4. Colgate Palmolive (India) Limited
Colgate reported an in-line performance to our revenue and EBITDA estimates. Net revenue grew by 3% YoY (HSIE 3%), 4% on three year CAGR. Volume declined ~2% YoY, a three-year CAGR of 1%. Rural demand remained weak and high retail inflation impacted volume growth. However, MT and ecomm sustained a healthy trend. GM contracted 308/257bps YoY/QoQ to 63.8%, a miss on our estimates of 66.2%. EBITDA margin, however, at 29.4%, saw a lower contraction of 23bps YoY due to lower-than-expected A&P spends, which were at ~11% of revenue. "The current inflationary and rural pressures are impacting the already slow growing oral care category. Demand trend would sustain a similar trajectory in the near term, while margin recovery is expected. We value Colgate at 36x P/E on Sep-24E EPS to arrive at a TP of INR 1,650. Maintain ADD," the brokerage has said.
The brokerage sees a potential upside of up to 4% from its current level considering its given target price. Friday, the stock fell 1.17% and ended at Rs 1,586.85 per share on NSE. The stock hits 52 week high level in September 2022 at Rs 1,695.95. Its 52-week low is Rs 1,375.60 as on 25 January 2022. The stock has given a 2.2% positive return in the past 1 week, whereas, over a year, the stock fell 0.42%. In 3 & 5 years, it has given 2.99% and 51.58% positive returns.
5. Havells India Limited
Havells posted a marginal beat in revenue, owing to better C&W revenue, while profitability remained weak. Absorption of high-cost inventory and higher-than-expected losses in Lloyd impacted the overall operating print. The company has been consistently delivering revenue outperformance amongst peers; however, it has been sustaining the margin miss as well (fifth quarter of margin contraction). The question one needs to ask is whether more weightage should be given to Havells' superior core business or its weakening capital allocation towards Lloyd. "With the housing/home improvement theme sustaining along with benign raw material, we still bet on the superiority of the core business. We cut down our EPS by 10/4/3%, largely due to the miss in Lloyd profitability. With consistent miss in numbers, we cut down our target P/E multiple to 48x (50x earlier) on Sep-24. Our TP is INR 1,325 (earlier INR 1,400). Core business performance will still be better than peers and recovery will also be faster. We maintain ADD rating on the stock," the brokerage has said.
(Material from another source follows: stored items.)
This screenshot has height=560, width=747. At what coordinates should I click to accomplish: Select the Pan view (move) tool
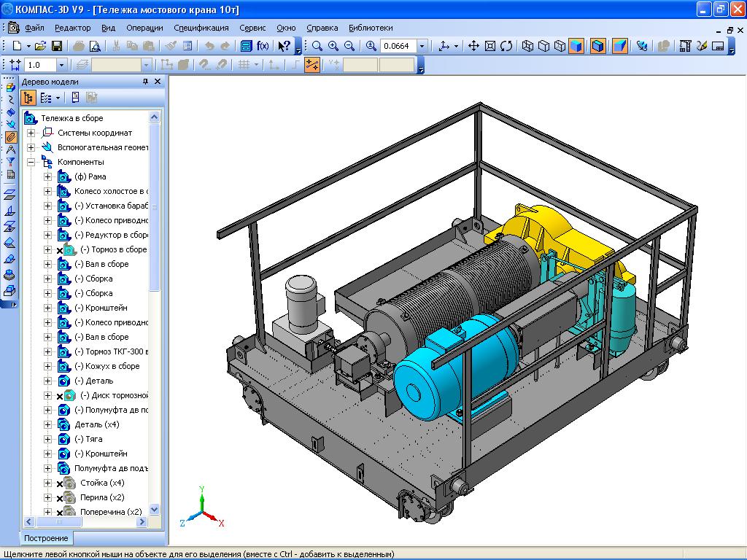473,46
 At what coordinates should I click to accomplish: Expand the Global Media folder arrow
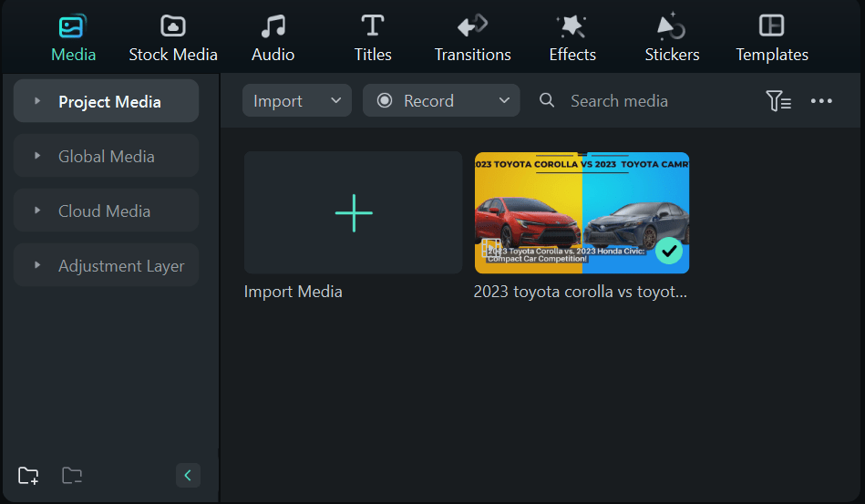[37, 156]
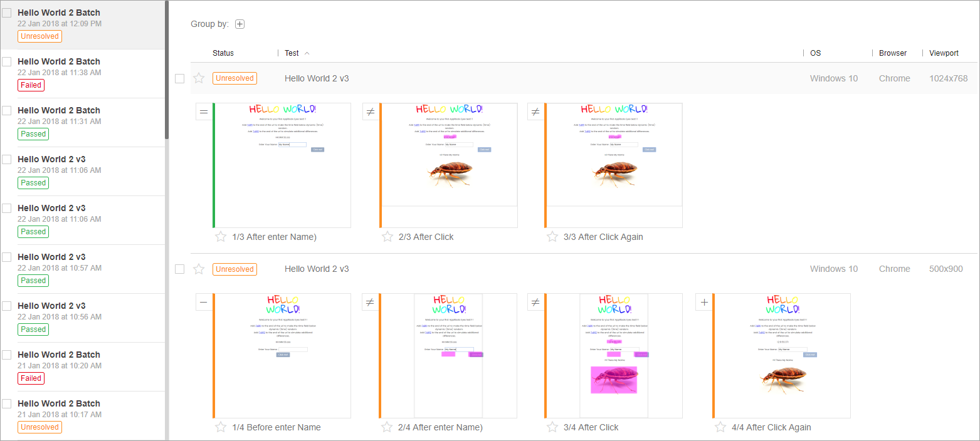
Task: Check the box for the 1024x768 test row
Action: (x=180, y=78)
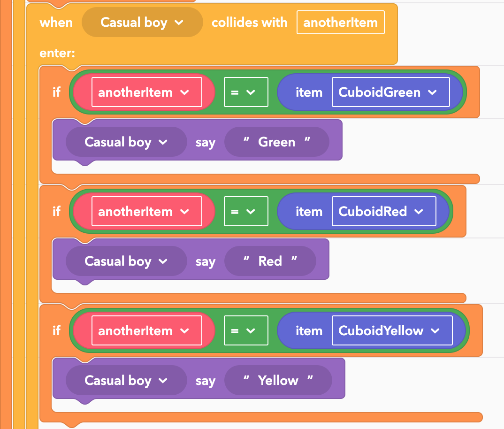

According to the given target price, the stock is likely to surge 14% from its current level. The stock's current market price stood at Rs 1,165.95 per share on NSE, down 3.62% from its previous close. It fell 6.98% in the past 1 week, whereas in a month, it fell 11.29%. In a year, the stock has given 9.32% negative return. However, in the past 3 and 5 years, it has given 69.08% and 113.02% positive returns, respectively.
Disclaimer
The stocks have been picked from the brokerage report of HDFC Securities. Greynium Information Technologies, the Author, and the respective Brokerage House are not liable for any losses caused as a result of decisions based on the article. Goodreturns.in advises users to check with certified experts before making any investment decision.